Felix’s Oyster House, Richard Weaver


Felix’s Oyster House

 

It’s not every day,
Thanksgiving Day especially,
when you stand in line,
inching forward, happy
to have made your way inside
and off the sidewalk;
not every night
when you wait for those
ahead of you to be taken
to their seats and allow you
to move another 3 feet forward
with your new-found cohorts
into the clamor and clustered noise,
the clattering of dishes
being gathered, conversations
rising and falling, merged
and melodious. It is the Quarter
after all where life glows and growls,
panders and parades, primps
and pretends that normal
is a tail worth chasing.

With two parties ahead of us
we’re feeling good. Time
our sudden companion. People
being shepherded (emphasis
on herded) out the door.
And then time collapses.
Compresses titanium-hard.
The man before me, clearly tired
of waiting, falls deadweight at my feet.
Thanks? Giving? Feast? I feel
guilty for moving backwards,
stunned at what has happened,
somehow trapped in amber
without an archeologist to prise
me free, faced with untenable
options or Hobson’s choices:
to stay or bolt? To pretend
nothing has happened
and all is well. Or to admit
that food has become
an unappetizing afterthought.
I turn to make my exit saying

I will meet up at a friend’s place
several blocks away. I am pulled
towards the river; all of New Orleans
responds to it corkscrew call.
Over towards Chartres and away
from Canal, down Chartres
to my haunt of haunts,
my safe-place during downpours,
the Napoleon House, where I once
waded blocks to be, and drank
every Guinness in the house
as the knee-deep water drained
and where I drank a few years later
with Raymond C. and later Seamus H.

But the Napoleon House could not offer
what I wanted: something to numb,
something to unhinge or unsettle,
a shot to the brain that would jolt.
I went down a block to the next corner bar,
the Alpine House. A dive, a sleaze joint
with no classical music or waiters
dressed in black with starched white shirts,
but thick with the afterhour noise
of painters and artists, and serious drinkers,
and, more importantly, green chartreuse.
Liquor d’Elixer. 160 Proof. A brain rearranger.
One shot and I came back. The green world
revolved around beignets and croissants
at la Marquis patisserie. Around the smell of books
at Beckham’s Books or la Librarie. Not oysters.

_________________
Richard Weaver

 

Review by Robert Joe Stout

The ease with which Weaver tells his poetic stories slides one deftly into the New Orleans he writes about. I liked being there with the author and Borges, sharing a literary event that like several I’ve experienced—chairs against a wall, businessmen in the doorway, a surreal merging of poetic wonderland and everyday downtown bustling. The blending of caring and irony is feel-good smooth; the conclusion appropriately realistic (where is my New Orleans cookbook that Frank Gross inscribed with colored ink French Quarter curlicues?). Both the author and Borges emerge as real live personages; I felt delighted to meet them and share their experiences.
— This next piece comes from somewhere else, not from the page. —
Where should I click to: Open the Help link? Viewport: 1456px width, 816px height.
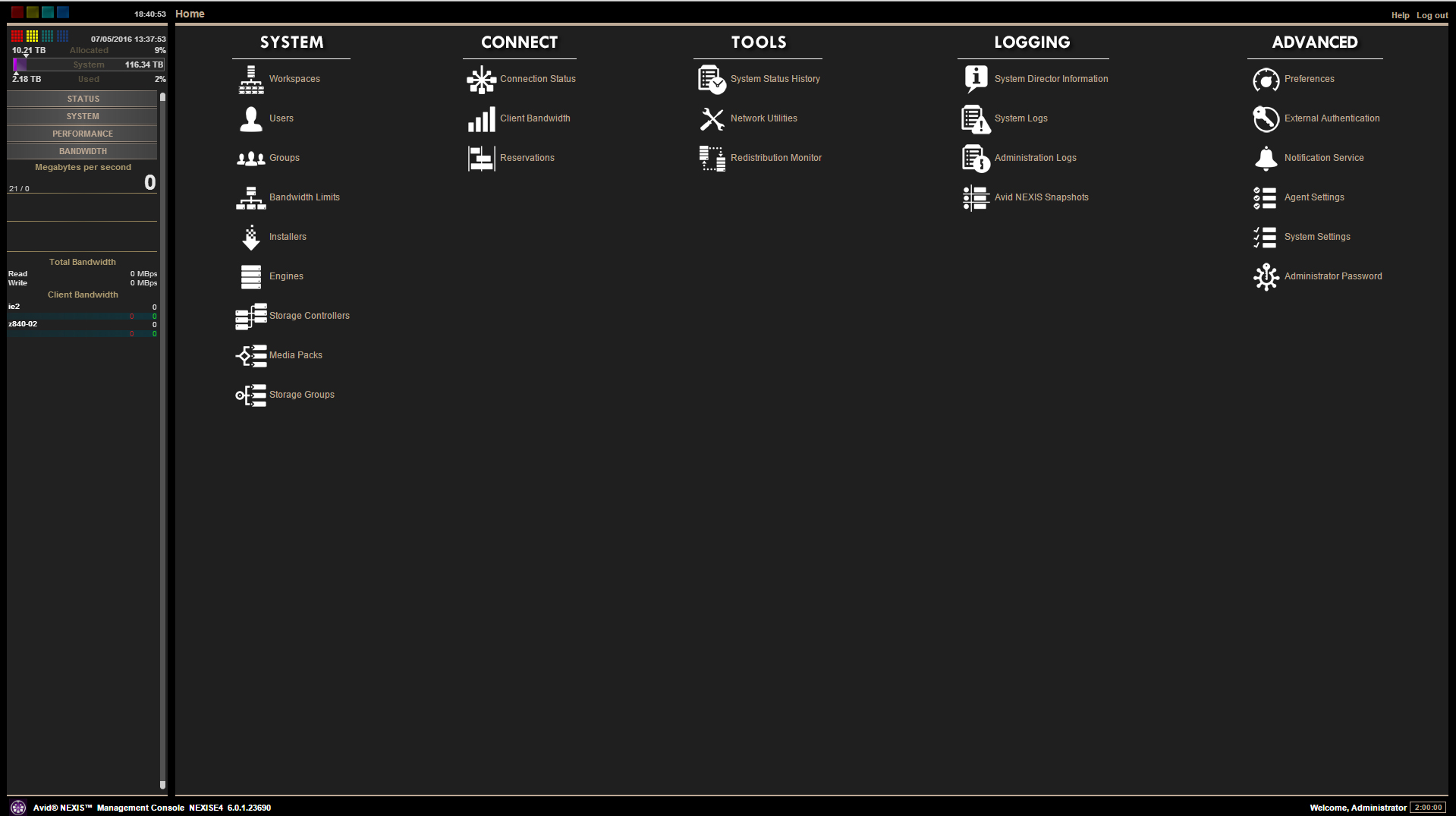coord(1400,14)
On the other hand the Oyster House poem, though well-told, seems a bit disjointed. Weaver’s mastery of detail and description seems to dissolve when the person in front of him abruptly collapses; the alert, accurate observer becomes intellectually subjective making this reader wish for elaboration of what would seem to be the catalyst for what’s happening in the poem. Nevertheless the writing has vitality and the New Orleans characterizations are very well done. I lived in the Irish Channel there for several years, though before the time that Weaver describes. Both poems prompt one to want to read more of Weaver’s work.

 

Review by Laurinda Lind

This poem is a romp I will never get to have in New Orleans, a romp which happens only after the first part of the poem when time “[c]ompresses titanium-hard” after someone passes out in a restaurant and the intermediary solvent of the river leads to redemptive gin joints where the second kind of spirits are able to buoy up the first.